Importance of parallelism

From a programmer's perspective, it would have been very convenient if the computer hardware of today had been a 100 GHz single core CPU rather than a three gigahertz multi-core CPU, and we wouldn't need to care about parallelism. But, as the evolution of computer hardware is going in the direction of multi-core CPUs, programmers have to use efficient parallel patterns in order to make the most out of the hardware.

Parallel algorithms

As mentioned in Chapter 10, Concurrency, with parallelism we refer to programming that takes advantage of hardware with multiple cores. It makes no sense to parallelize algorithms if the hardware does not provide any of the benefits of it.

Therefore, a parallel algorithm equivalent of a sequential algorithm is algorithmically slower than the sequential. Its benefits come from the ability to spread the algorithms onto several processing units.

With that in mind, it's also notable that not all algorithms gain the same performance increase when run in parallel. As a simple measurement of how well an algorithm scales, we can measure:

A: The time it takes to execute sequentially at one CPU core
B: The time it takes to execute in parallel, multiplied by the number of cores

If A and B are equal, the algorithm parallelizes perfectly, and the larger B is compared to A, the worse the algorithm parallelizes.

How well an algorithm parallelizes depends on how independently each element can be processed. For example, std::transform() is trivial to parallelize in the sense that each element is processed completely independent of every other. This means that theoretically, for n number of cores, it would execute n times as fast as a sequential execution. In practice, though, there are a multitude of parameters that limit parallel execution such as creating threads, context switches, and so on, as mentioned in Chapter 10, Concurrency in C++.

As parallel algorithms always have a higher computational cost than their sequential equivalent, there are some cases where you may want a sequential version even though it's slower. An example of such a case is if you are optimizing for low energy consumption rather than low computational time. Even though this is probably a very rare case (perhaps a solar-powered galaxy-exploring spacecraft), it might be worth noting.

Implementing parallel std::transform()

Although algorithmically std::transform() is easy to implement, in practice implementing even a rudimentary parallel version is more complex than it might appear at first sight.

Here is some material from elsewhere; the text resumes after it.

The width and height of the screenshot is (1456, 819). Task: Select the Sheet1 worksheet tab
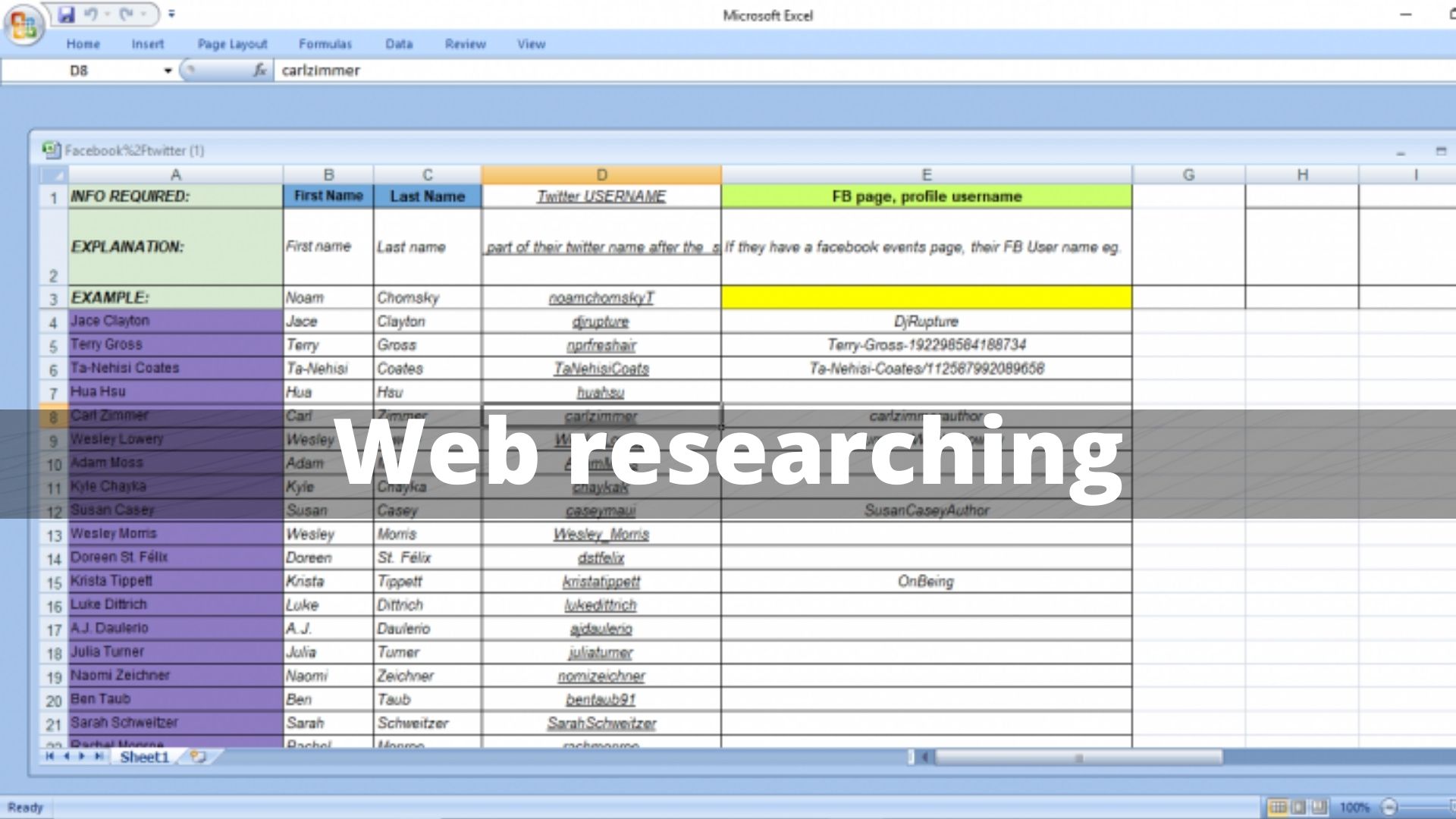click(x=144, y=757)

A naive parallel implementation of std::transform() would probably look something like this:

Divide the elements into chunks corresponding to the number of cores in the computer
Execute each chunk in a separate task in parallel
Wait for all tasks to finish

Naive implementation

Using std::thread::hardware_concurrency() to determine the number of supported hardware threads, a naive implementation could look like this. Note that hardware_concurrency() might return 0 if it for some reason is undetermined, and therefore it is clamped to be at least one:

template <typename SrcIt, typename DstIt, typename Func>
auto par_transform_naive(SrcIt first, SrcIt last, DstIt dst, Func f) {
 auto n = static_cast<size_t>(std::distance(first, last));
 auto num_tasks = std::max(std::thread::hardware_concurrency(), 1);
 auto chunk_sz = std::max(n / num_tasks, 1);
 auto futures = std::vector<std::future<void>>{};
 futures.reserve(num_tasks); // Invoke each chunk on a separate 
 // task, to be executed in parallel
 for (size_t task_idx = 0; task_idx < num_tasks; ++task_idx) {
 auto start_idx = chunk_sz * task_idx;
 auto stop_idx = std::min(chunk_sz * (task_idx + 1), n);
 auto fut = std::async([first, dst, start_idx, stop_idx, &f](){
 std::transform(fi...